=== What to work on ===
Extract each line of the records that contains the word "icon", and copy those lines in the order they appear.

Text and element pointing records
┏━━
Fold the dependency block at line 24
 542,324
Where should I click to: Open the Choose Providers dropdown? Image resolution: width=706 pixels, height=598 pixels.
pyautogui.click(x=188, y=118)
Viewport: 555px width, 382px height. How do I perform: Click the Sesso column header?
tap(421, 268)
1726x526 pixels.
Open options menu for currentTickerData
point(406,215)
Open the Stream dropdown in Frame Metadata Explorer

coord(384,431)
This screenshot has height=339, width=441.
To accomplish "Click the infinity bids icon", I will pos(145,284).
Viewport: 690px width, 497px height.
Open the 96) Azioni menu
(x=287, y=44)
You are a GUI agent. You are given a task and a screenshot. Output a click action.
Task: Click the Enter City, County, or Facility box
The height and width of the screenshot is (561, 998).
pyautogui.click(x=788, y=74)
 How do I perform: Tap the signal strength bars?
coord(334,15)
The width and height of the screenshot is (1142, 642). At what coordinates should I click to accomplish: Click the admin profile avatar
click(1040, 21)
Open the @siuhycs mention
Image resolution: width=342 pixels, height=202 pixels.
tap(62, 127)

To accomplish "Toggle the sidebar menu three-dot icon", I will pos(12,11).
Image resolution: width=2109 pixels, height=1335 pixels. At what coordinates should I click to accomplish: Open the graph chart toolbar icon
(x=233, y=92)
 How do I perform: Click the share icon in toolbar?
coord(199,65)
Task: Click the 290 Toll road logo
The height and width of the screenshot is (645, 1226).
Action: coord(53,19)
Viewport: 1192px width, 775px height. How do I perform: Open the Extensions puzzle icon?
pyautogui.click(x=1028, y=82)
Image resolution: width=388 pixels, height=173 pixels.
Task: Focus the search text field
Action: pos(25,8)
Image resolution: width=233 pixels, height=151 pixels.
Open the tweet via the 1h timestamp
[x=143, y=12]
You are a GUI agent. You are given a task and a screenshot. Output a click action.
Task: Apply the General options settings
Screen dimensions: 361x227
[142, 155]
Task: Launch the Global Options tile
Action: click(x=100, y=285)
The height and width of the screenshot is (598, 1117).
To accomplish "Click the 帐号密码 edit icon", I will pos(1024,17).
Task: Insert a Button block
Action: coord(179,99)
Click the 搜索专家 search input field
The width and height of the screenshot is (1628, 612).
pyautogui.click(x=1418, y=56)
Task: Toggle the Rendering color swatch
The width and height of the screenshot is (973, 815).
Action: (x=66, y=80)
┗━━
=== Reply to the task ===
To accomplish "Click the infinity bids icon", I will pos(145,284).
To accomplish "Toggle the sidebar menu three-dot icon", I will pos(12,11).
Image resolution: width=2109 pixels, height=1335 pixels. At what coordinates should I click to accomplish: Open the graph chart toolbar icon
 How do I perform: Click the share icon in toolbar?
Viewport: 1192px width, 775px height. How do I perform: Open the Extensions puzzle icon?
To accomplish "Click the 帐号密码 edit icon", I will pos(1024,17).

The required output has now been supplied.